DATA LISTING.
○ ○ ○ ○
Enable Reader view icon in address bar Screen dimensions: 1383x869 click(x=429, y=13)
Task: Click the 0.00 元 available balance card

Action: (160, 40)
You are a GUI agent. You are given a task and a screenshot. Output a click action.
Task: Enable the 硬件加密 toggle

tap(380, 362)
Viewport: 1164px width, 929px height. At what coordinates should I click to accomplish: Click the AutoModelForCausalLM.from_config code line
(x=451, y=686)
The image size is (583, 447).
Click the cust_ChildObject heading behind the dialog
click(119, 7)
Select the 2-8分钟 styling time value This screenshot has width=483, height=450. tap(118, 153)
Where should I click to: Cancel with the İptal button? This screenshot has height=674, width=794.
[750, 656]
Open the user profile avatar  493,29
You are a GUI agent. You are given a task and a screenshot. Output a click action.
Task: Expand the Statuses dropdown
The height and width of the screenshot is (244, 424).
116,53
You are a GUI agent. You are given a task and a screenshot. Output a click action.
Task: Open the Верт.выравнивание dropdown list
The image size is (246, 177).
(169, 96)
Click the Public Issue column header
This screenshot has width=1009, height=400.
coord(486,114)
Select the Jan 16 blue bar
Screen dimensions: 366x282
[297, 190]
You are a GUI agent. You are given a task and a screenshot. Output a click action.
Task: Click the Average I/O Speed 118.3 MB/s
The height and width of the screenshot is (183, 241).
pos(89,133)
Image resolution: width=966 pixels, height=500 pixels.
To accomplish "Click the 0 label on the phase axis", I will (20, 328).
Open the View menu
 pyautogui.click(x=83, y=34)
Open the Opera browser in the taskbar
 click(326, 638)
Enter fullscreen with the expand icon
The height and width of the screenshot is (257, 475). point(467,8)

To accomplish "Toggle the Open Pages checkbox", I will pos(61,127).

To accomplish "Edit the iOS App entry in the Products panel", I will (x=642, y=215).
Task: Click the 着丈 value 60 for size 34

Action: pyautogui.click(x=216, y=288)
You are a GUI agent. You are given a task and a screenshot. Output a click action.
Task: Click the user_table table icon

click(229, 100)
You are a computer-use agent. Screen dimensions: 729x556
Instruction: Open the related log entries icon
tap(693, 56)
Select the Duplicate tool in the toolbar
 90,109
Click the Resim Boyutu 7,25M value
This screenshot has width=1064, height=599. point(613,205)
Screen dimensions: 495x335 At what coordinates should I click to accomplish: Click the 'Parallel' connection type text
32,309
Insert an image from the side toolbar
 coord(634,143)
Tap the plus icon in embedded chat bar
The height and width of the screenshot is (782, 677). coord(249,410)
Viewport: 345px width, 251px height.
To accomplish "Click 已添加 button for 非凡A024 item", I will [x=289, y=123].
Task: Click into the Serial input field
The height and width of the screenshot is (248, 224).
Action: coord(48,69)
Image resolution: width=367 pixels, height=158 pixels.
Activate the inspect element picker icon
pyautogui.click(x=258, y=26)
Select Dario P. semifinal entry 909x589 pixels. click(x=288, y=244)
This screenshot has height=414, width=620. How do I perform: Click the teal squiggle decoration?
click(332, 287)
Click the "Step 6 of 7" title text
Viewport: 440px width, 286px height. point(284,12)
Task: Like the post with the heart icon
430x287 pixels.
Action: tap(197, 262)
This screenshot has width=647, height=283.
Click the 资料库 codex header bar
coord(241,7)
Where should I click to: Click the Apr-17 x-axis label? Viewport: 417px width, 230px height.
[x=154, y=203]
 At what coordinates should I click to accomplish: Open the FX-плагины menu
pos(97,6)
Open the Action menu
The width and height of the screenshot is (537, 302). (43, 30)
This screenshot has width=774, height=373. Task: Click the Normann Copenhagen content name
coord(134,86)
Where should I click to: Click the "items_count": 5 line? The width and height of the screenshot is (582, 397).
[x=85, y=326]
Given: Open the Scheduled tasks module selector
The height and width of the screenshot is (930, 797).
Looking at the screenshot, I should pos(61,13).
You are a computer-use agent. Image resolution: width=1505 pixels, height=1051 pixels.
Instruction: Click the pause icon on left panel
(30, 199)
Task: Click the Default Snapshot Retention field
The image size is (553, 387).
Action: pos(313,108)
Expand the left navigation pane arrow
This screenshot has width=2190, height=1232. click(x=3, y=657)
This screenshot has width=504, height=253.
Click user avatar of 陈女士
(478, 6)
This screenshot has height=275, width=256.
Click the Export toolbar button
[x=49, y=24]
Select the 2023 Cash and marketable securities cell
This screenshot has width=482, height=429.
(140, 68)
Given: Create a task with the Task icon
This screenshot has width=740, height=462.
○ ○ ○ ○
STATED PROBLEM.
Can you copy out every item above, word for word and in the same order?

SOLUTION BELOW.
Enable Reader view icon in address bar Screen dimensions: 1383x869 click(x=429, y=13)
Task: Click the 0.00 元 available balance card

Action: (160, 40)
You are a GUI agent. You are given a task and a screenshot. Output a click action.
Task: Enable the 硬件加密 toggle

tap(380, 362)
Viewport: 1164px width, 929px height. At what coordinates should I click to accomplish: Click the AutoModelForCausalLM.from_config code line
(x=451, y=686)
The image size is (583, 447).
Click the cust_ChildObject heading behind the dialog
click(119, 7)
Select the 2-8分钟 styling time value This screenshot has width=483, height=450. tap(118, 153)
Where should I click to: Cancel with the İptal button? This screenshot has height=674, width=794.
[750, 656]
Open the user profile avatar  493,29
You are a GUI agent. You are given a task and a screenshot. Output a click action.
Task: Expand the Statuses dropdown
The height and width of the screenshot is (244, 424).
116,53
You are a GUI agent. You are given a task and a screenshot. Output a click action.
Task: Open the Верт.выравнивание dropdown list
The image size is (246, 177).
(169, 96)
Click the Public Issue column header
This screenshot has width=1009, height=400.
coord(486,114)
Select the Jan 16 blue bar
Screen dimensions: 366x282
[297, 190]
You are a GUI agent. You are given a task and a screenshot. Output a click action.
Task: Click the Average I/O Speed 118.3 MB/s
The height and width of the screenshot is (183, 241).
pos(89,133)
Image resolution: width=966 pixels, height=500 pixels.
To accomplish "Click the 0 label on the phase axis", I will (20, 328).
Open the View menu
 pyautogui.click(x=83, y=34)
Open the Opera browser in the taskbar
 click(326, 638)
Enter fullscreen with the expand icon
The height and width of the screenshot is (257, 475). point(467,8)

To accomplish "Toggle the Open Pages checkbox", I will pos(61,127).

To accomplish "Edit the iOS App entry in the Products panel", I will (x=642, y=215).
Task: Click the 着丈 value 60 for size 34

Action: pyautogui.click(x=216, y=288)
You are a GUI agent. You are given a task and a screenshot. Output a click action.
Task: Click the user_table table icon

click(229, 100)
You are a computer-use agent. Screen dimensions: 729x556
Instruction: Open the related log entries icon
tap(693, 56)
Select the Duplicate tool in the toolbar
 90,109
Click the Resim Boyutu 7,25M value
This screenshot has width=1064, height=599. point(613,205)
Screen dimensions: 495x335 At what coordinates should I click to accomplish: Click the 'Parallel' connection type text
32,309
Insert an image from the side toolbar
 coord(634,143)
Tap the plus icon in embedded chat bar
The height and width of the screenshot is (782, 677). coord(249,410)
Viewport: 345px width, 251px height.
To accomplish "Click 已添加 button for 非凡A024 item", I will [x=289, y=123].
Task: Click into the Serial input field
The height and width of the screenshot is (248, 224).
Action: coord(48,69)
Image resolution: width=367 pixels, height=158 pixels.
Activate the inspect element picker icon
pyautogui.click(x=258, y=26)
Select Dario P. semifinal entry 909x589 pixels. click(x=288, y=244)
This screenshot has height=414, width=620. How do I perform: Click the teal squiggle decoration?
click(332, 287)
Click the "Step 6 of 7" title text
Viewport: 440px width, 286px height. point(284,12)
Task: Like the post with the heart icon
430x287 pixels.
Action: tap(197, 262)
This screenshot has width=647, height=283.
Click the 资料库 codex header bar
coord(241,7)
Where should I click to: Click the Apr-17 x-axis label? Viewport: 417px width, 230px height.
[x=154, y=203]
 At what coordinates should I click to accomplish: Open the FX-плагины menu
pos(97,6)
Open the Action menu
The width and height of the screenshot is (537, 302). (43, 30)
This screenshot has width=774, height=373. Task: Click the Normann Copenhagen content name
coord(134,86)
Where should I click to: Click the "items_count": 5 line? The width and height of the screenshot is (582, 397).
[x=85, y=326]
Given: Open the Scheduled tasks module selector
The height and width of the screenshot is (930, 797).
Looking at the screenshot, I should pos(61,13).
You are a computer-use agent. Image resolution: width=1505 pixels, height=1051 pixels.
Instruction: Click the pause icon on left panel
(30, 199)
Task: Click the Default Snapshot Retention field
The image size is (553, 387).
Action: pos(313,108)
Expand the left navigation pane arrow
This screenshot has width=2190, height=1232. click(x=3, y=657)
This screenshot has width=504, height=253.
Click user avatar of 陈女士
(478, 6)
This screenshot has height=275, width=256.
Click the Export toolbar button
[x=49, y=24]
Select the 2023 Cash and marketable securities cell
This screenshot has width=482, height=429.
(140, 68)
Given: Create a task with the Task icon
This screenshot has width=740, height=462.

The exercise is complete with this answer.